The reason is probably a combination of things, but part of it is undeniably Liberal arrogance – the belief that, to paraphrase Neil Young, they’re deep inside themselves and they’ll get out somehow. The somehow has never been particularly clear, and it’s never been clear whether this governmental hubris has been based on a real understanding of their capacity to deliver results before the election or whether it’s been based on Liberals’ addiction to their own capacity as mythmakers. I saw the end years of Wynne from the safety of a campus association, and I have been terrified the federal branch would limp to the bitter end on arrogance alone.
What this week has shown is that if they’re going to go down, it’s going to be fighting, and it will be so in a way that both increases the chances of the Liberals at least saving the furniture, but also in a way that gives the country a chance of avoiding a lost decade. We need all hands on deck to solve our current crisis, and if the Liberals are serious about fixing it then Pierre Poilievre should secretly thank his stars because it’s entirely possible that the Liberal policy agenda being rolled out right now will see housing starts sharply rise throughout the 2025-29 Parliament.
The politics of this are clear, if the Feds can stay on message. Poilievre has real liabilities here as Scott Moe and Paul Calandra push back at the idea of federal requirements for these additional dollars, Alberta’s statement is negative to the idea of federal involvement, and in doing so they’re giving the Liberals people to be mad at and people to blame. With what’s been announced and what seems to be coming down the line on reducing housing demand, and the government’s flurry of supply-side reforms, if the Conservatives provinces come out swinging as the blockers of housing it won’t be long before Canadians start to wonder if Poilievre’s gatekeeper talk is all bark and no bite – and whether Doug Ford and Danielle Smith will be the NIMBY tails wagging the Tory dog.
None of this is to say the Tories are suddenly a few weeks or a few months away from projecting for 130 seats again, and anyone who says otherwise is engaging in a form of hopium that I’ve used before, namely just under four years ago when I thought that Biden was on route for a landslide win. Acknowledging there are political headwinds for the Tories doesn’t mean that you’re denying that you’d obviously rather be them right now.

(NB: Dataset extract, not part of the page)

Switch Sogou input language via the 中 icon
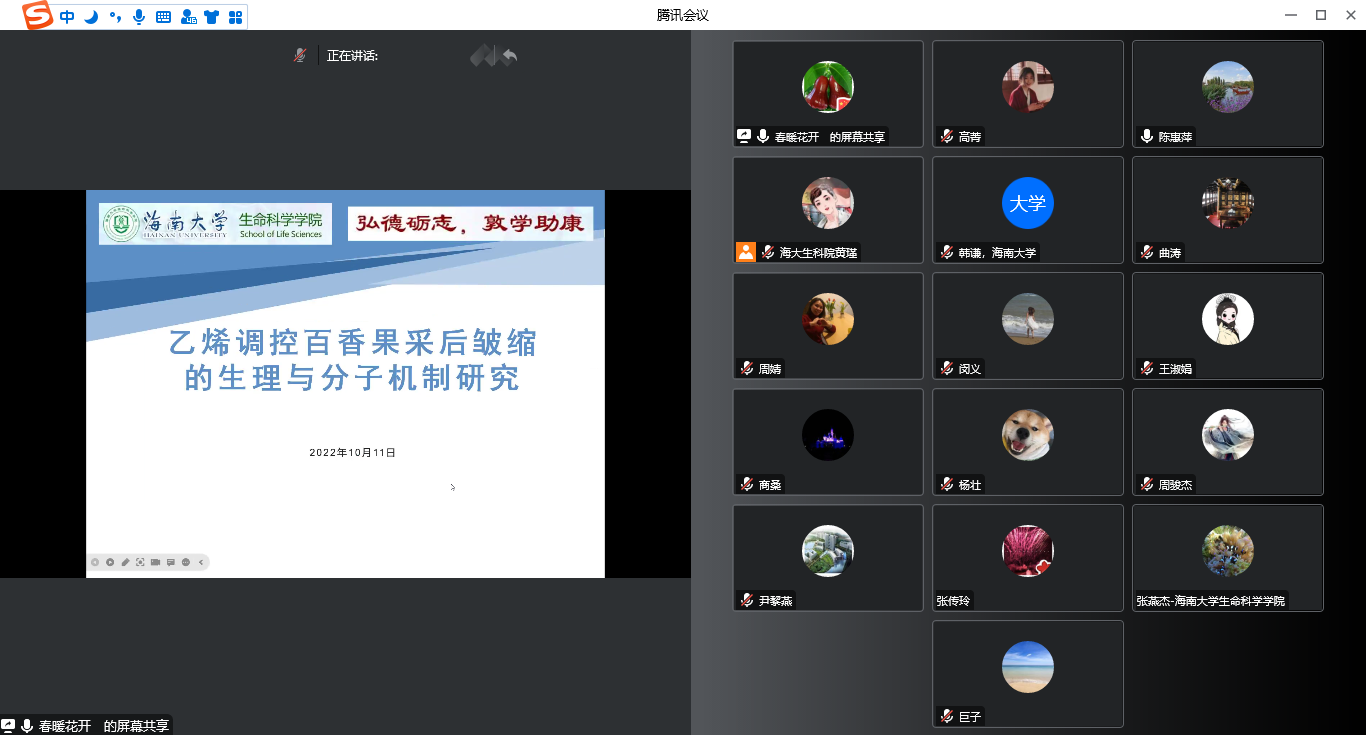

But in my head I’ve been resigned to a Tory majority government for a while now. Now? I’m not sure.
I am reticent to get over my skis here, because previous good signs for this government have been false signals. Between the food program and the housing announcements Tuesday, it is hard to say that this government is not going to go down swinging. As someone who wants this government to use the last 18 months of this mandate well, I’m happier today than I have been with this government in a while.
It is clear this government still retains some capacity for movement, and it still retains the fight that will be necessary to save itself and help some people along the way. The state they find themselves in is so bad that success may not be an election victory, but merely a smaller defeat, but the difference between 40 seats and 90 seats is huge. Ask any Ontario Liberal if they regret not dumping Wynne in 2017 and scraping home 25 seats with Yasir Naqvi, and everyone with a brain will say the party and the broader progressive movement in Ontario would be better off for that happening.
In deciding to stay as Leader, Trudeau owes his party and his country his best. His decision to stay is, in effect, both a gamble and a commitment – a bet that he is the best placed person to save the party from the crisis it faces in the polls, and a commitment that he will do everything in his power to leave the party in a better state than his father did.
If this week is any indication his bet is correct, and the party is on a path back from absolute annihilation. Just don’t stop.
Maybe it is actually helpful for the Liberals to be this far behind in the polls (as opposed to being 1-2% behind).
If you have nothing to lose, best to go down fighting and implement some bold policies. The Conservatives have in effect given the Liberals carte blanche for the next two budgets. Canada is broken and everything is a crisis? Well, now it is not the time to complain about a deficit. People cannot find affordable housing? Well, now is not the time to have a discussion about the finer points of federal and provincial jurisdiction.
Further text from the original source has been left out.